Alternative hypothetical routes that SARS-COV-2 could take in order to enter the brain
• In 45% of COVID-19 necropsies, the initial hematogenous pathway, and evidence of gastrointestinal illness is seen. The effects of hyperimmune response syndrome on the endothelial cell bed (cytokine release syndrome) and/or adverse pre-existing endothelial conditions, as patients, seen in several comorbidities in COVID-19 may lay the groundwork for capillary dysregulation supporting SARS-CoV-2 infection of the CNS after defeating a weak BBB.
• Once SARS-CoV-2 has entered the general circulation, it may use a second hematogenous route, or the so-called "Trojan horse" mechanism, which the is used by a number of microorganisms to infect the brain parenchyma. This route involves extravasation (leukocytes, primarily of inflammatory phagocytic cells monocytes and lymphocytes) into the meninges and cerebrospinal fluid [4].
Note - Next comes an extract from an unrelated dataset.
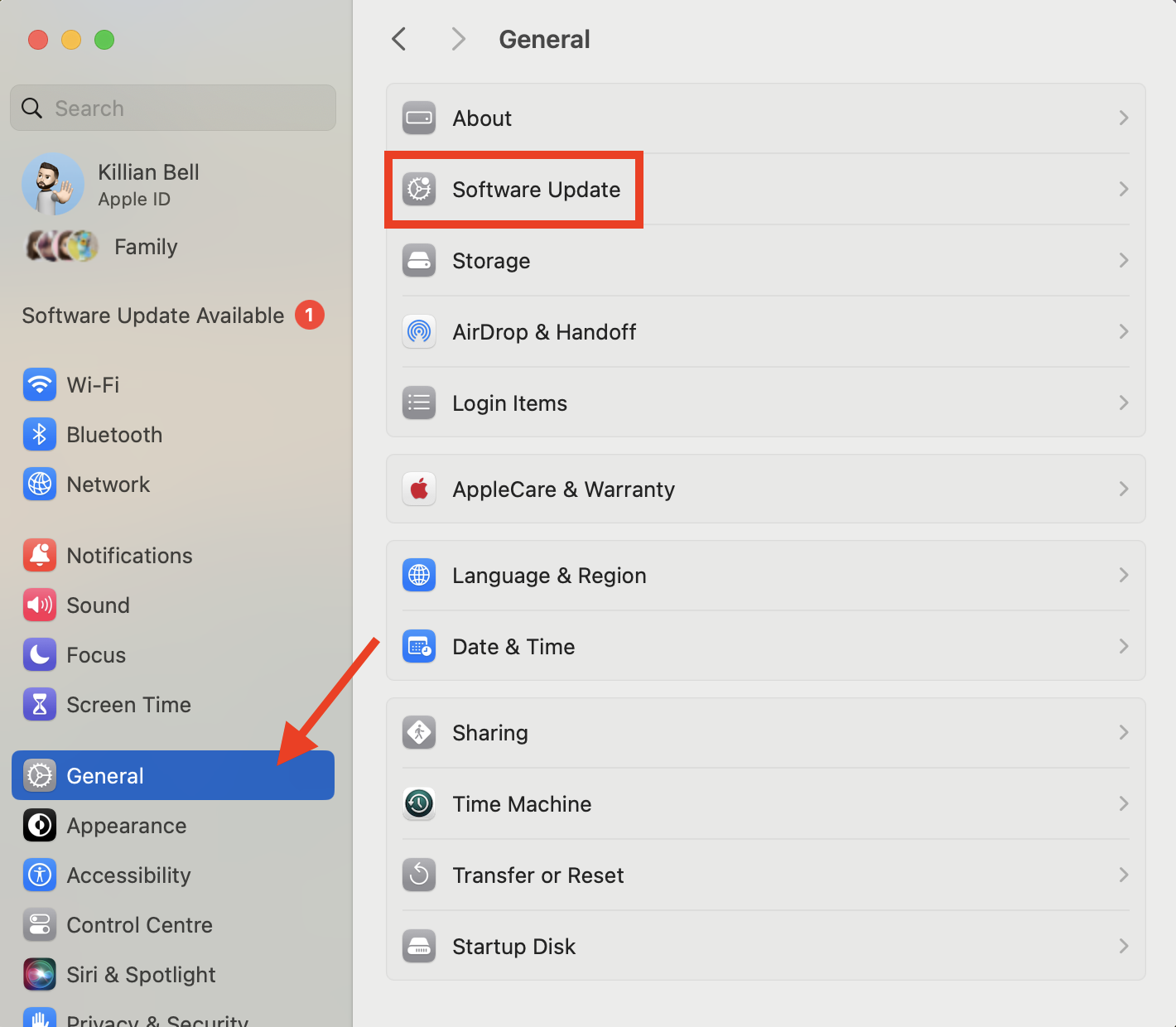Click the Focus moon icon
Viewport: 1176px width, 1027px height.
pos(39,654)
• A third possible neural pathway is that SARS-CoV-2 virions, after getting through the intestinal epithelial wall, could then directly infect the sympathetic neuron of the dorsal root ganglia as well as submucosal or myenteric plexus neuronal cells. After centripetally entering the CNS through the spinal cord, the viruses would be able to spread either synaptically across neurons or by crossing the blood-cerebrospinal fluid barrier and the choroid plexus, once more using the Trojan horse technique to get over the BBB [5].
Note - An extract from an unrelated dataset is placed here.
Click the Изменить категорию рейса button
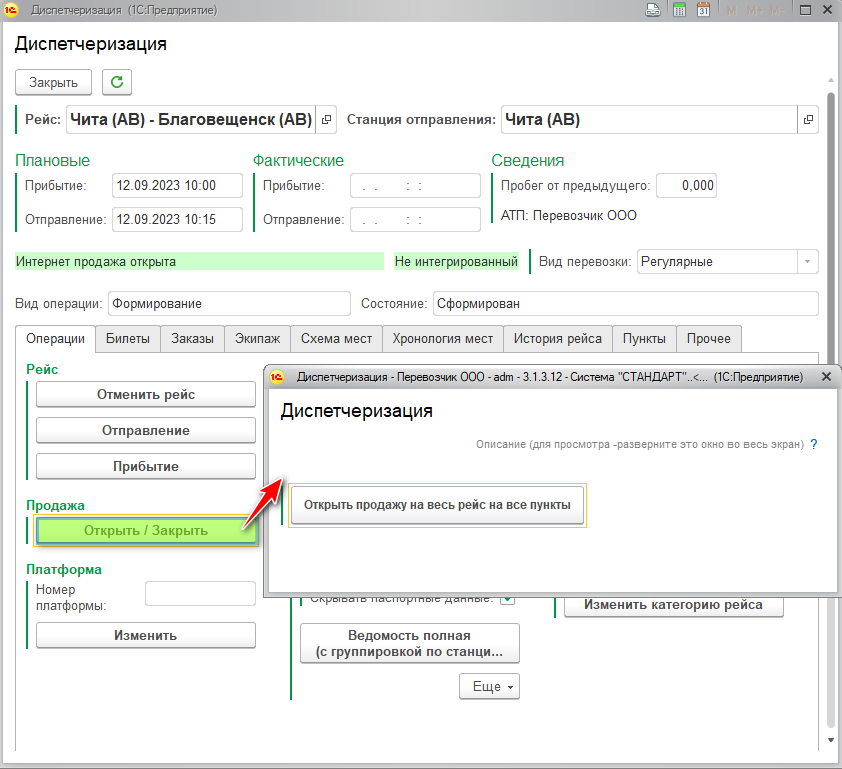point(673,605)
The location and quantity of the ACE2 molecule in various cells control the viral load and possibly also the tropism of the virus on each target surface. evaluated the "cellular mapping" of the receptor molecule in the different cell phenotypes of the nasal and intestinal mucosae using RNA-Seq analysis. The sustentacular cell, a non-neuronal epithelial cell, may be the most likely site of peripheral lesion associated with the dysosmias in COVID-19, although there is still no universal agreement on this. This is because of the topography and abundance of ACE2 and SARSCoV-2 coreceptor protein, TMPRSS2, as well as experiments in animal models. It travels to the CNS and other targets via the apical plasmalemma of the intestinal epithelial cell, the enterocyte, which has a much larger receptive zone. After attaching to ACE2 and fusing to the apical membrane of the enterocyte with the aid of TMPRSS2 and TMRSS4, the intestinal mucosa is suggested to be a favoured entrance point, primary viral reservoir, and preferable starting point for neurotropic routes that could be employed by SARS-CoV-2. Examples of the relationship between some clinical signs of COVID-19 and these proposed pathways are given.
Citation: Horton, M. SARS-Central CoV-2's Nervous System Targets and Routes. J Neuro Neurophysiol. 2022, 13 (11), 001-002
Received: 04-Nov-2022, Manuscript No. jnn-23-85311; Editor assigned: 09-Nov-2022, Pre QC No. jnn-23-85311 (PQ); Reviewed: 24-Nov-2022, QC No. jnn-23-85311 (Q); Revised: 29-Nov-2022, Manuscript No. jnn-23-85311 (R); Published: 30-Nov-2022, DOI: 10.35248/2471-268X.22.13.11.604
Copyright: ©2022Horton, M. This is an open-access article distributed under the terms of the Creative Commons Attribution License, which permits unrestricted use, distribution, and reproduction in any medium, provided the original author and source are credited.